Francisco González, presidente de la Fundación BBVA; José Pedro Pérez-Llorca, presidente del Real Patronato del Museo del Prado; Rafael Pardo, director general de la Fundación BBVA; y Miguel Zugaza, director del Museo del Prado, han formalizado esta mañana el convenio de colaboración entre el Museo del Prado y la Fundación BBVA para la organización de la exposición que conmemorará, de mayo a septiembre de 2016, el V centenario de la muerte del Bosco.
Se tratará de una muestra monográfica que gracias al importante grupo de obras que conservan el Prado y las colecciones españolas, contará con los principales trípticos creados por el Bosco, incluyendo el préstamo excepcional del Tríptico de las Tentaciones de San Antonio del Museo de Arte Antiga de Lisboa, y otros procedentes de importantes instituciones como la Albertina y el Kunsthistorisches Museum de Viena, el Museum of Fine Arts de Boston, The Metropolitan Museum of Art de Nueva York, la National Gallery de Washington, el Musée du Louvre de París o el Polo Museale del Veneto de Venecia, entre otros.
Tras la inauguración del año del centenario en el Museo de Brabante de la localidad de Hertogenbosch, ciudad natal del Bosco, el Museo del Prado tomará el testigo con la gran exposición conmemorativa del mismo, al reunir el repertorio más completo de la pintura, dibujos y tapices del artista, uno de los más enigmáticos e influyentes pintores del renacimiento europeo ligado al extraordinario gusto coleccionista por los primitivos flamencos de Felipe II.
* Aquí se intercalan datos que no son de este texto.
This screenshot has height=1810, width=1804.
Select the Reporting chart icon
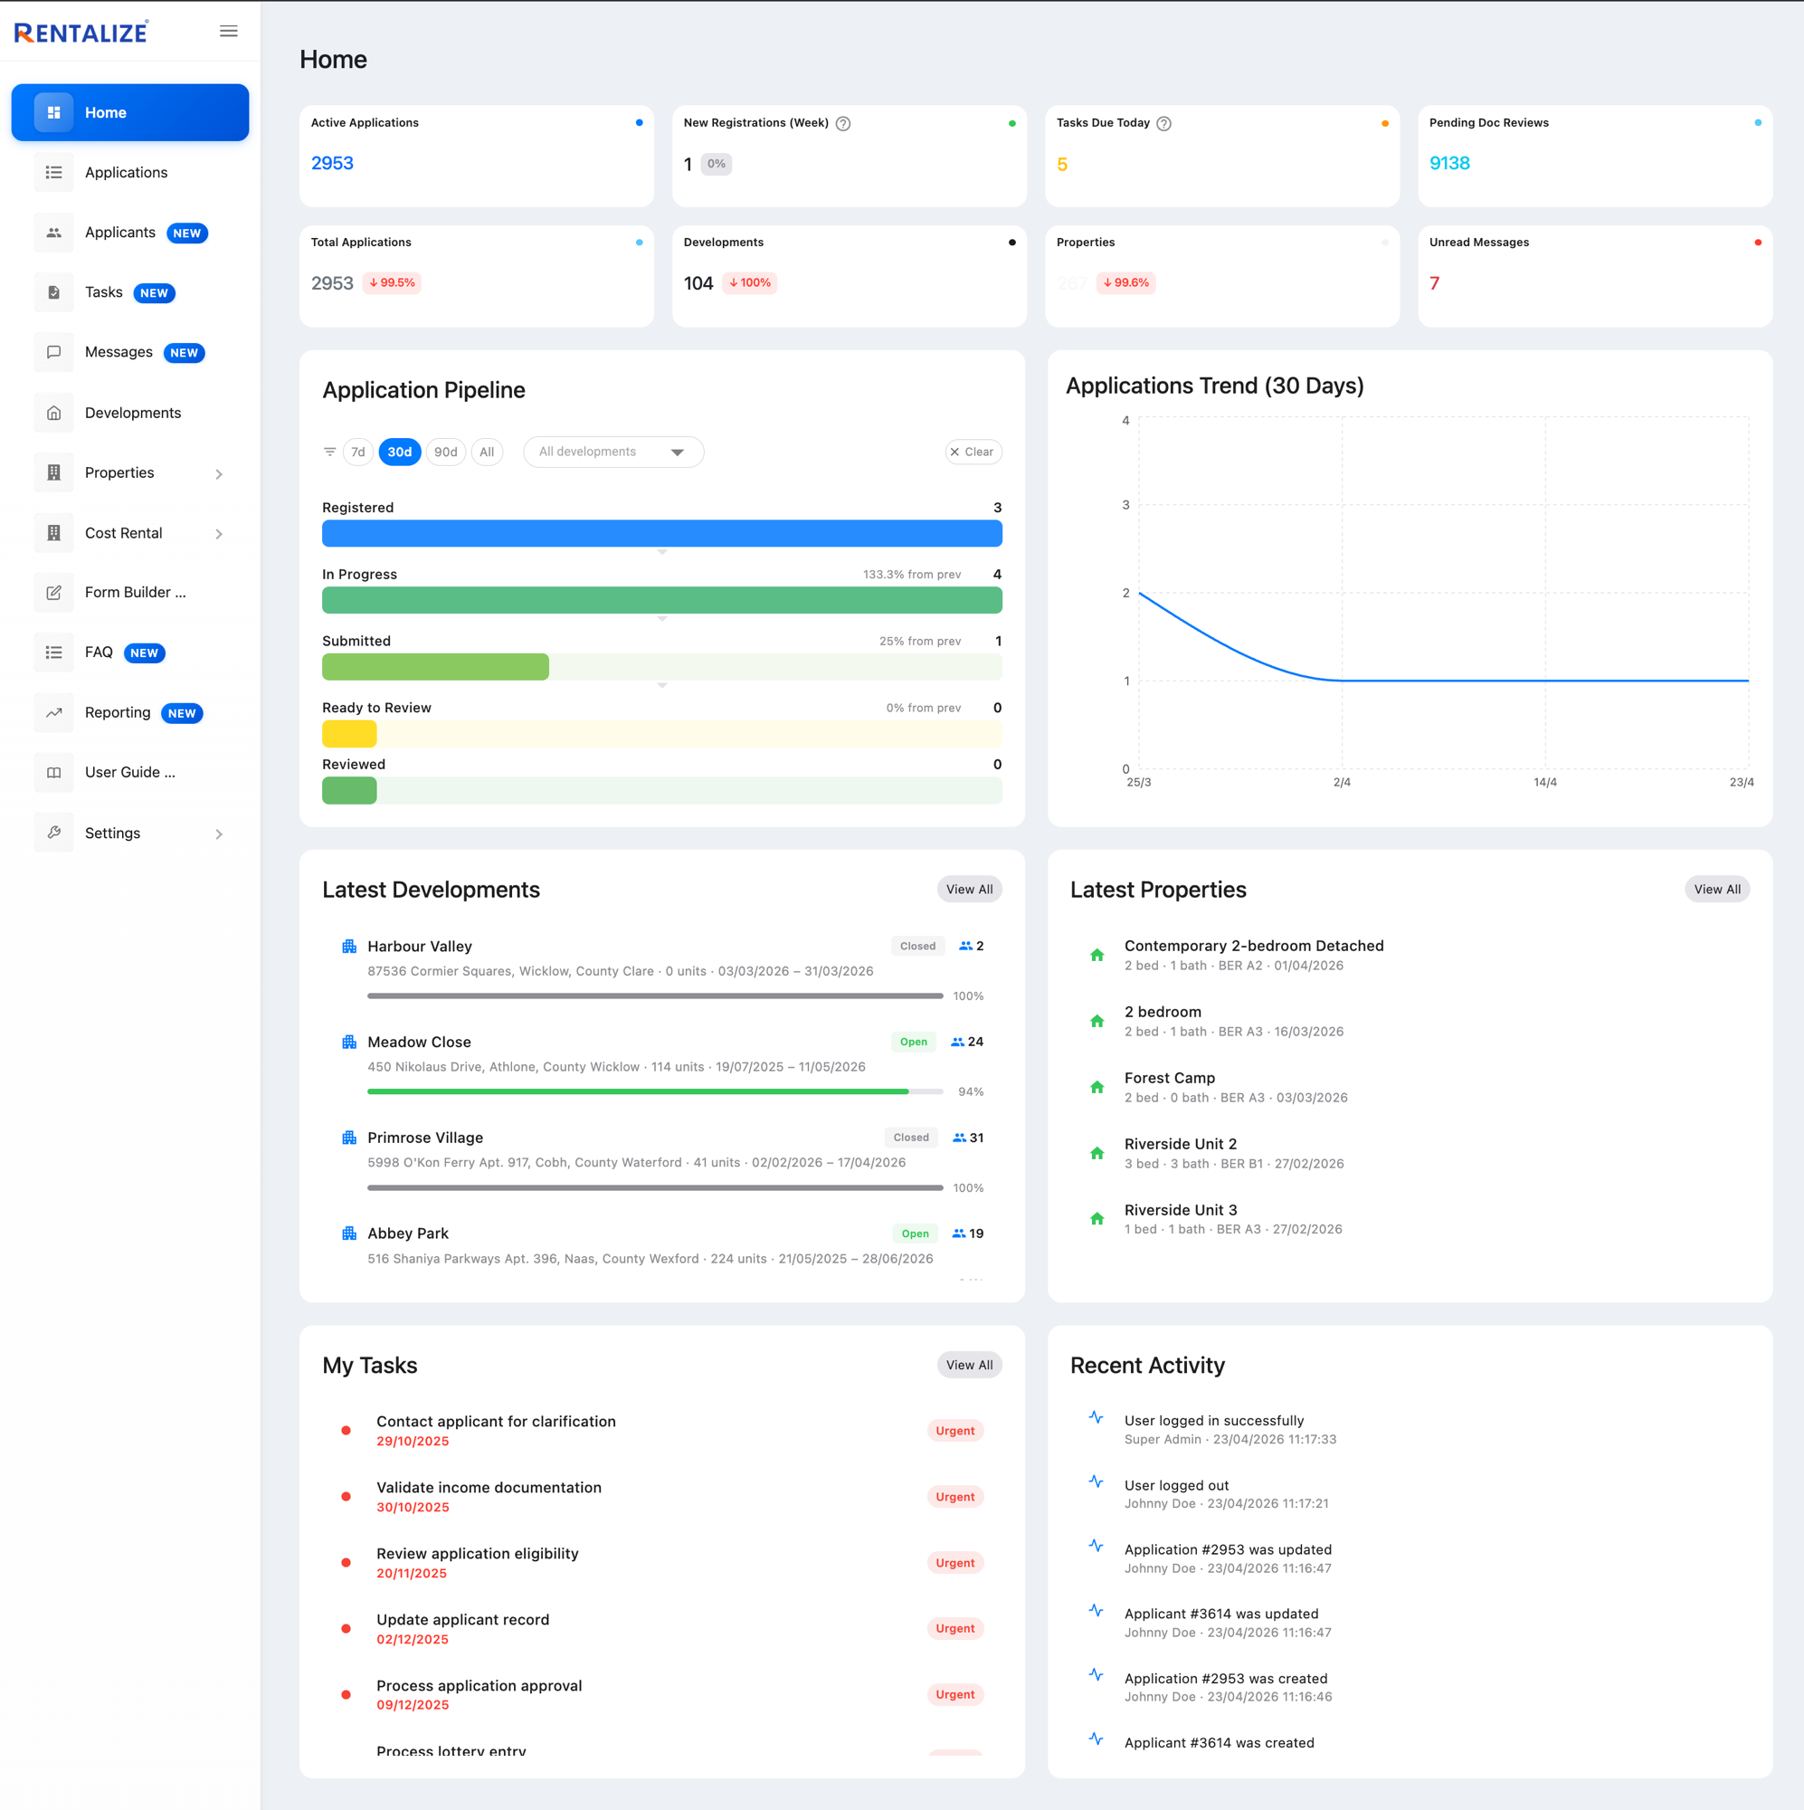pyautogui.click(x=53, y=712)
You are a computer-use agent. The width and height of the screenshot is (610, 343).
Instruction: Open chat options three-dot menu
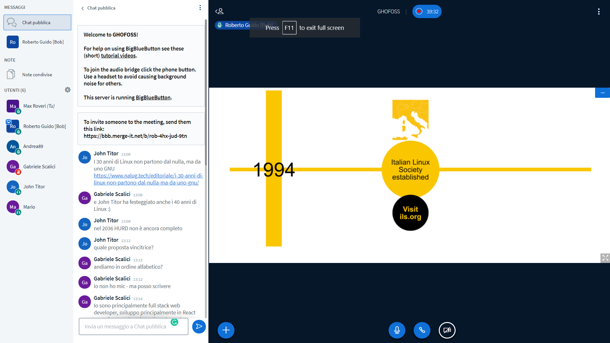coord(200,8)
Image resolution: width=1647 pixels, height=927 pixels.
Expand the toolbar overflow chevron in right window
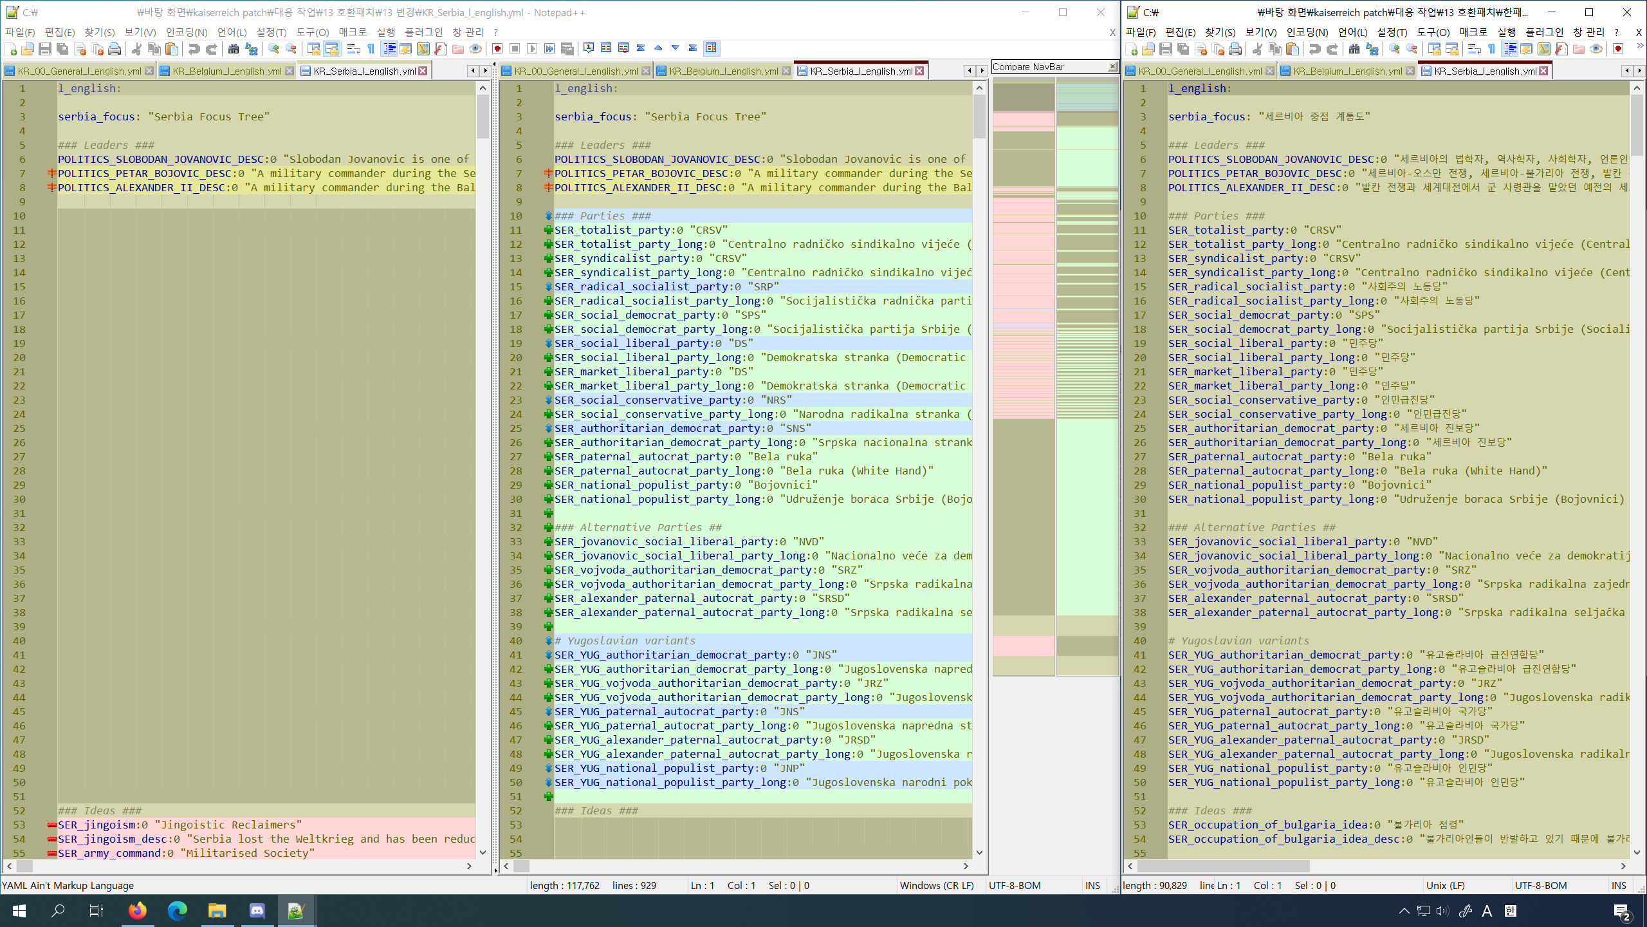click(1639, 46)
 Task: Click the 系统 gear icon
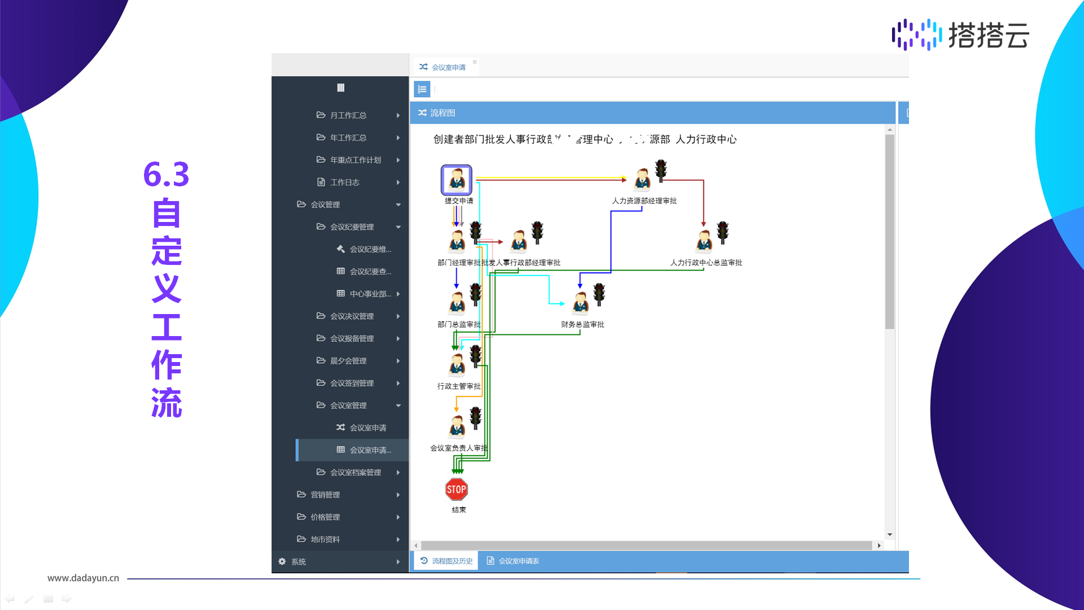tap(282, 561)

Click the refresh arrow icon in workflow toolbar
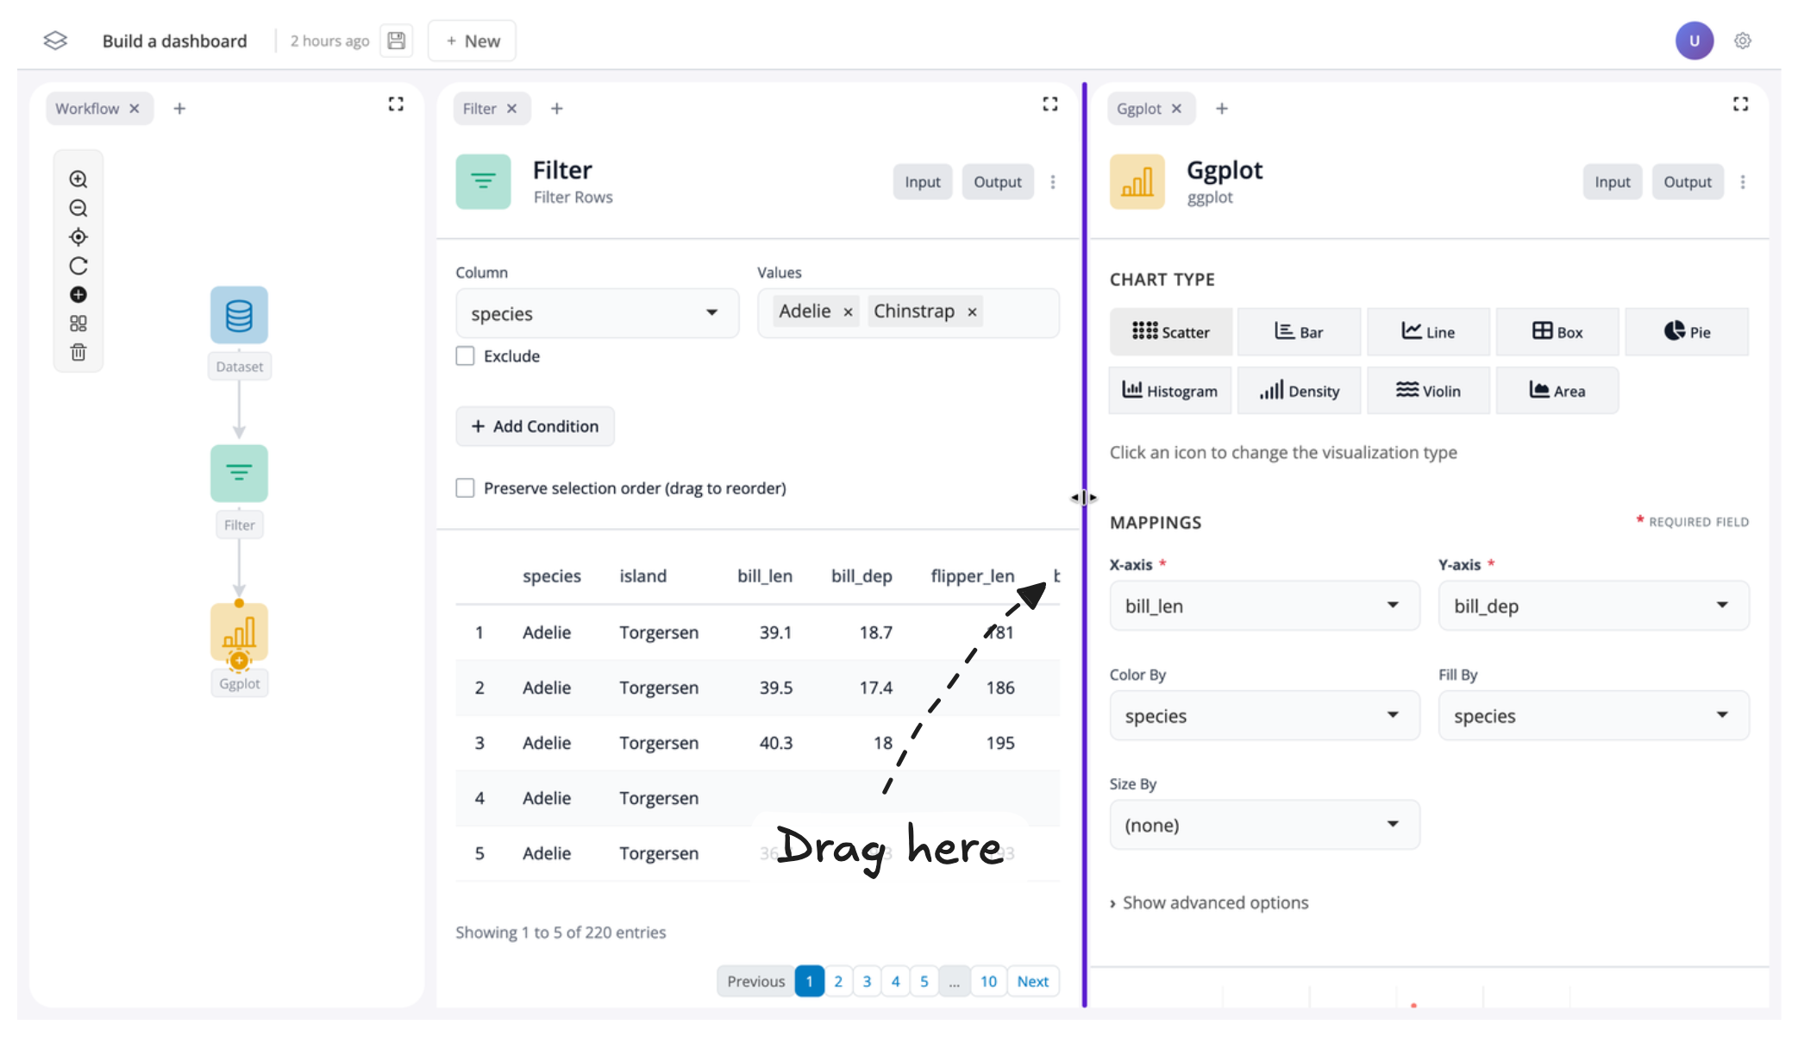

Además y como complemento a la muestra, se está perfilando un completo y extenso programa de actividades que incluye la producción de una película documental sobre el Bosco en la que también participará la Fundación BBVA. La muestra se dividirá en cinco secciones de carácter temático a las que se añade una sexta sección dedicada a los dibujos.
Como introducción, se situará al pintor y a su obra en una ciudad ?que para él fue casi como su seña de identidad? y junto a unos artistas que trabajaron al mismo tiempo en ella como Alart du Hameel o Adriaen van Wessel. Y como epílogo, la última sección, denominada Después del Bosco, acogerá una selecta representación de obras en las que se evidencian la influencia que el pintor de Hertogenbosch ejerció tras su muerte a lo largo del siglo XVI y el gusto por "lo bosquiano" que se manifestó en toda la centuria.